Tuesday, February 10, 2009

Why religion can lead to hate instead of love

"When religion is infected by racism, ideology or extreme nationalism, it can become a carrier of hatred instead of conscience."

This insight comes into a thoughtful and challenging piece by Michael Gerson, posted on Real Clear Politics, entitled 'The Real Scandal of Religion'. The context is the furore over "Bishop" Richard Williamson's denial of the Holocaust, but the article also talks about the contributions Christians have made to both the Holocaust itself and to the Rwandan genocide.

I mention all this here on Anglican Down Under not because I see Gerson's wisdom as generally worth noting, but because when we attempt to understand why so much hatred gets spilled in the Comments on Anglican blog and news sites (mostly not this one, but it doesn't get a lot of readers) it may be worth turning the quote above around.

If Anglicanism is largely free of racism and extreme nationalism, is it an infection of 'ideology' which is generating the hatred?

The relationship between 'ideology' and 'theology' can be less clear than some of us might think.

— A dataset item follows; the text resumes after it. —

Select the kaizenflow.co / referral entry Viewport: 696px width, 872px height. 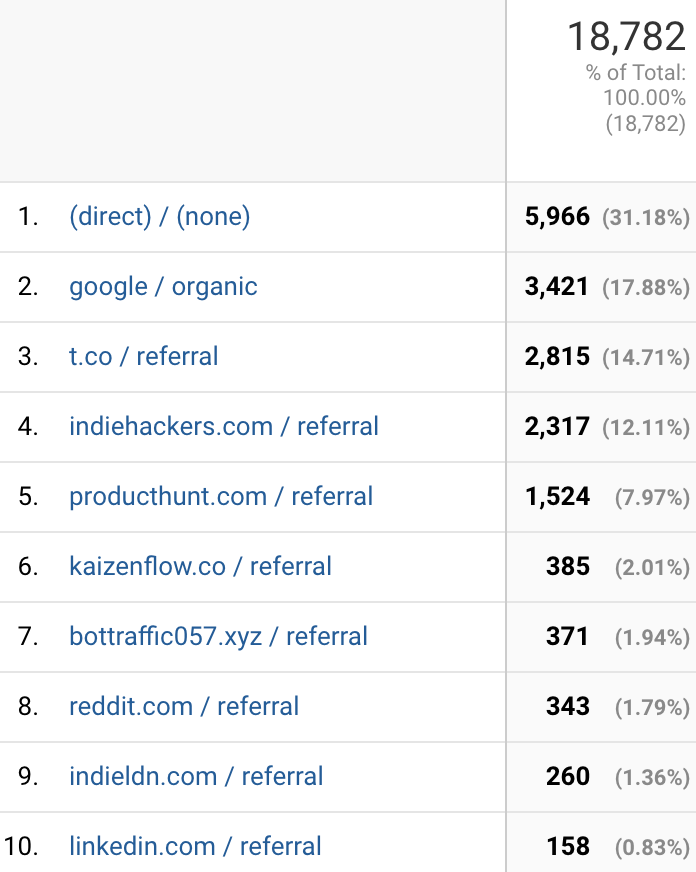tap(200, 567)

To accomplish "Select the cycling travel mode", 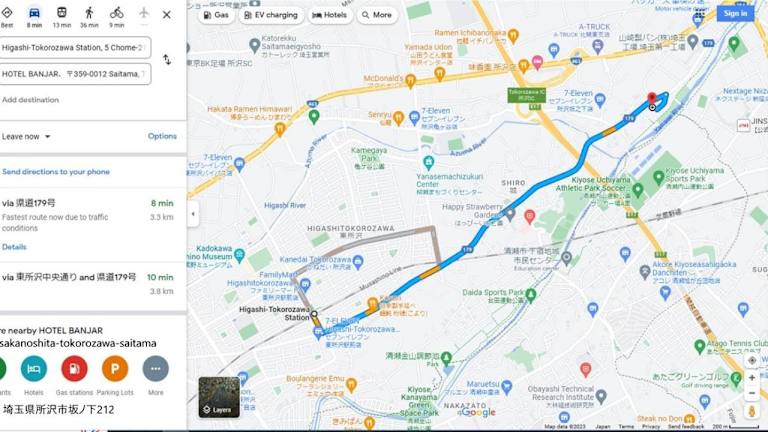I will tap(117, 13).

Sometimes we think it a clear distinction when we nail those different to us with an 'ism' which brings non-theological material into the thinking of Christians: feminism, Marxism, Nazism (in the 1930s German church), and the like. But 'ideology' infects our theology, I suggest, when we allow one idea to stand out and to stand over our thinking and praxis as Christians, or when we wed ourselves to an 'ideal' and from that ideal judge the life of the church. Since most of the life of the church is less than ideal it is easy to judge it a failure, to fall into a mode of condemnation and thus into the hatred Gerson writes about.

The SSPX to which Bishop Richard Williamson belongs is an example of an ideologically driven group in this second sense: it deems the pre-Vatican 2, Latin-speaking liturgical life of the RC church to be ideal, and from that perspective it has judged and condemned the post-Vatican 2 life of the church. The poverty of its theology is demonstrated in its lack of appreciation of the incarnation of our Lord which means that once Latin ceased to be the universal language of the peoples of the church, liturgies in Latin ceased to be faithful responses to Christ.

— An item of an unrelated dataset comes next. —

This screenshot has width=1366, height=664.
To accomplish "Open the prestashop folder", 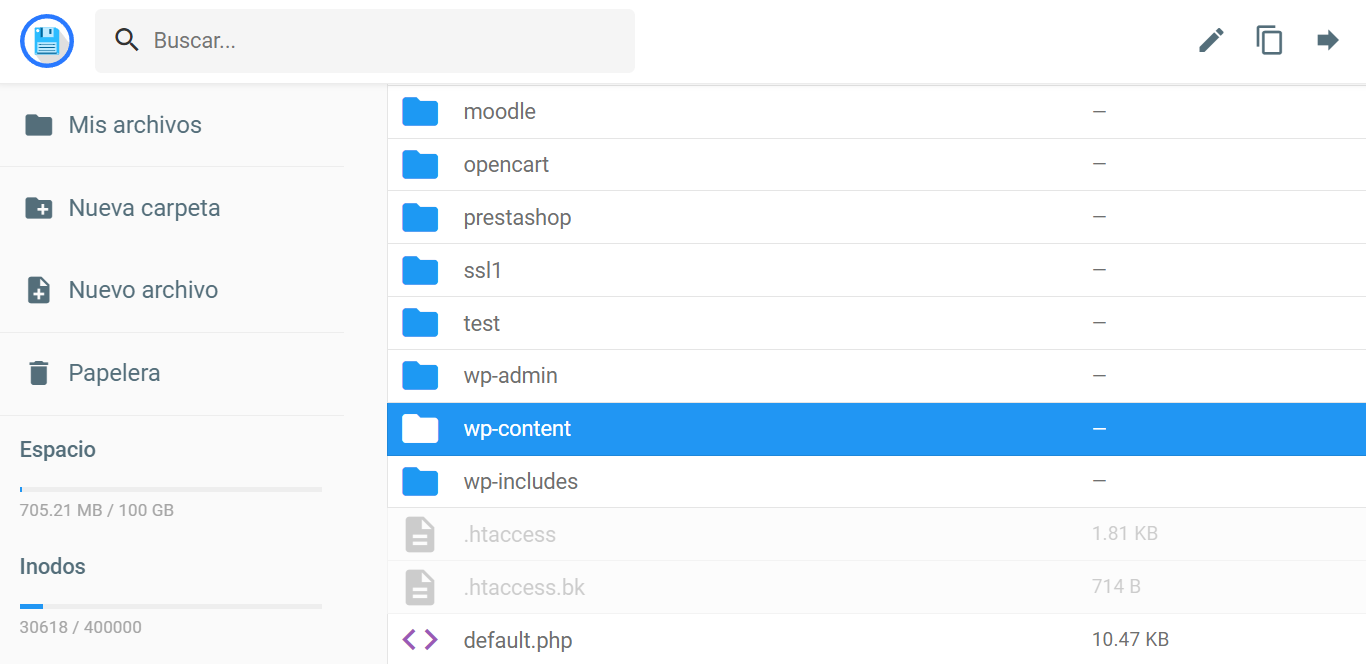I will [x=517, y=217].
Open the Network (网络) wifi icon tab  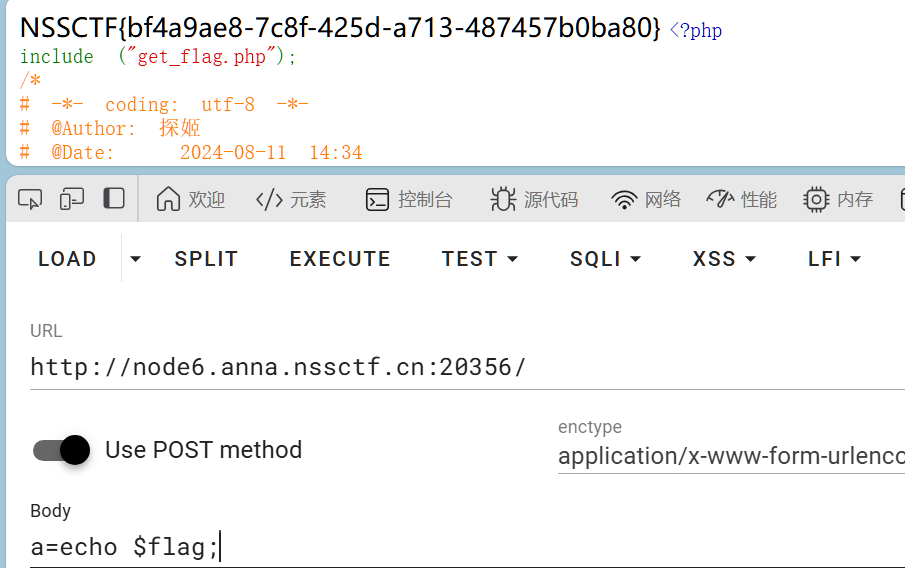[646, 199]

But ideology crouches at the door of each and every church. When we look around us and judge the life of the church to be deficient relative to the Reformation in Calvin's Geneva or to the first outpouring of the Spirit in modern Pentecostal experience or to the way the church was in the 1960s ('the church was full every Sunday') we are beholden to ideology.

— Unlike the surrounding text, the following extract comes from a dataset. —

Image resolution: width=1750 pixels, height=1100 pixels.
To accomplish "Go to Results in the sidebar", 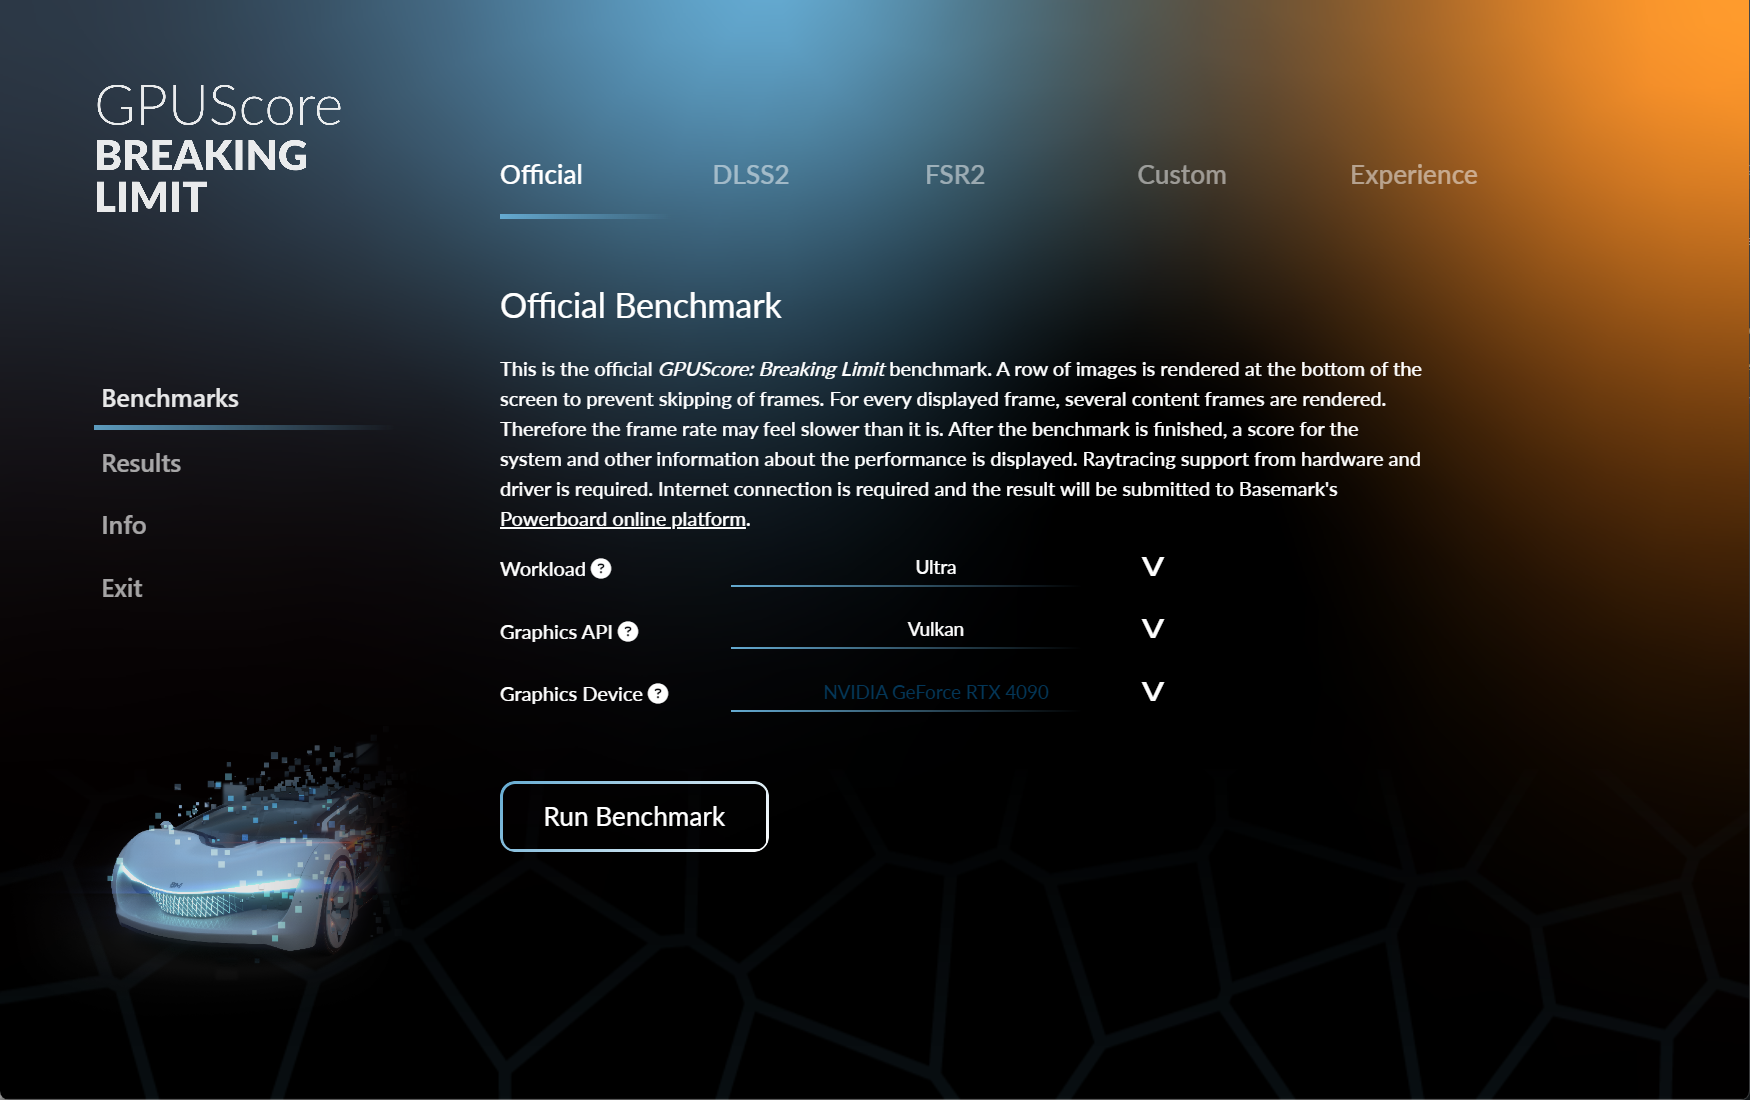I will coord(141,463).
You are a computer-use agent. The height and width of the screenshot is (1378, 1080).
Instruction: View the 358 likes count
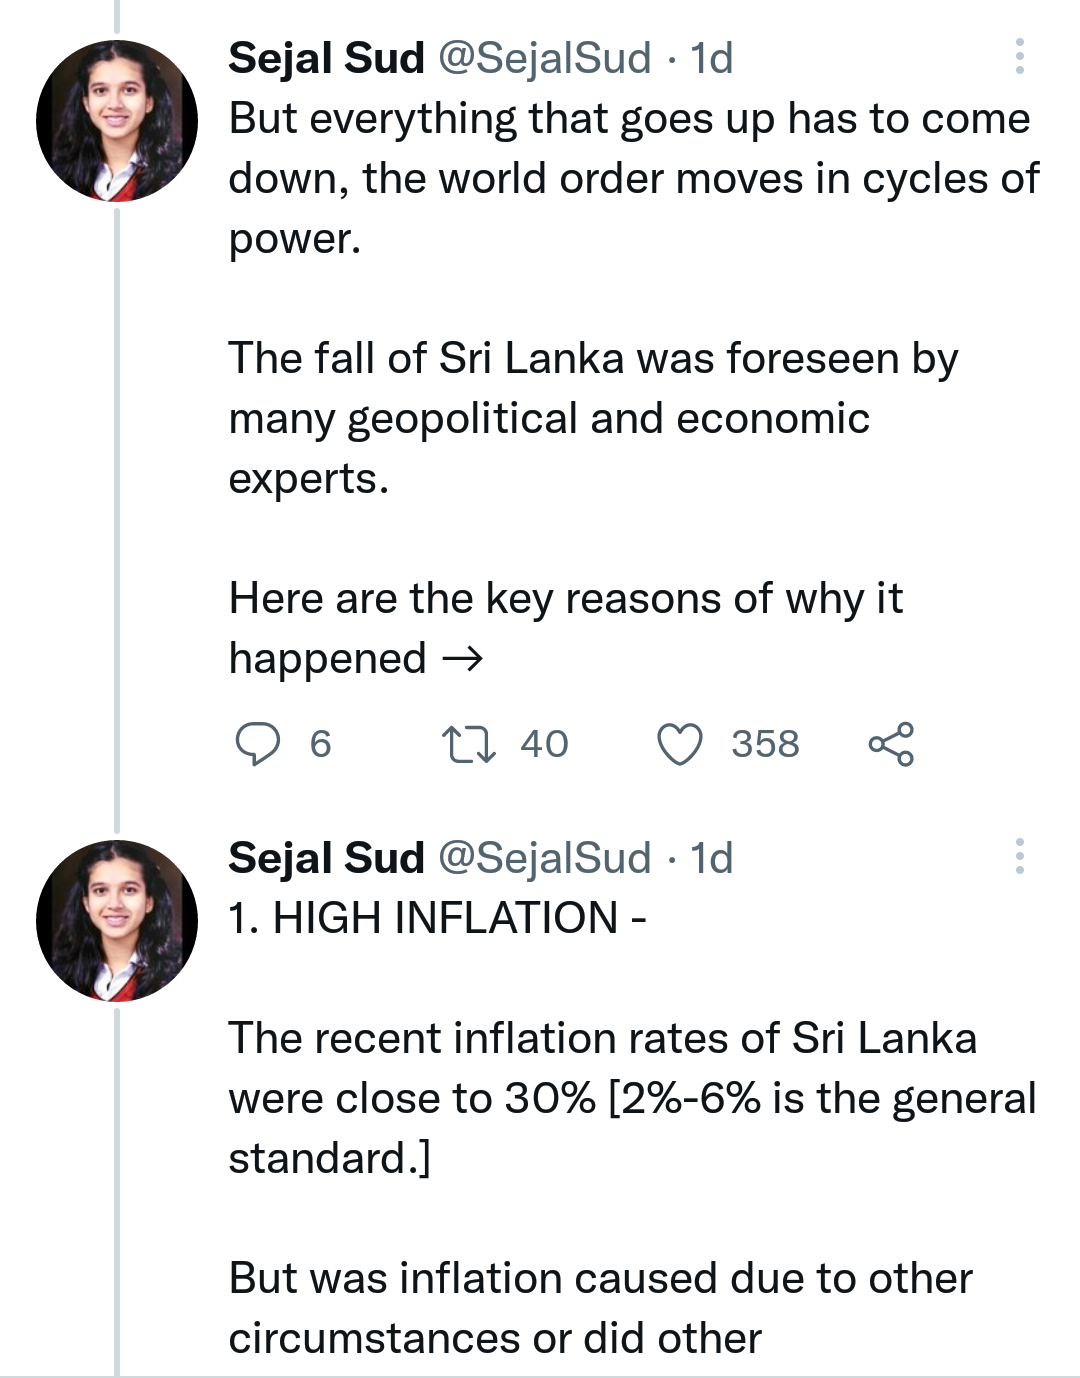click(x=765, y=744)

Or, when we become single 'idea' people: the key to every good future of the church is 'evangelism' or 'Bible teaching' or 'inclusiveness' or 'praying for an hour every day', or 'following the prayer book to the letter', ideology has us in its grip!

2 comments:

Anonymous said...

'Spengler' has an interesting take, as usual, on L'Affaire Williamson:
http://www.atimes.com/atimes/Middle_East/KB10Ak03.html
The re-emergence of antisemitism in the 'west' - now driven by the negien of Islam - is one of the disturbing facts of our times. Even in Invercargill, I believe (abotu the only intersting thing to come out of there, besides Tim Shadbolt, and he's an import!).

Peter Carrell said...

Thanks Anonymous!
The cyclical approach to history repeating itself is not completely without evidence!?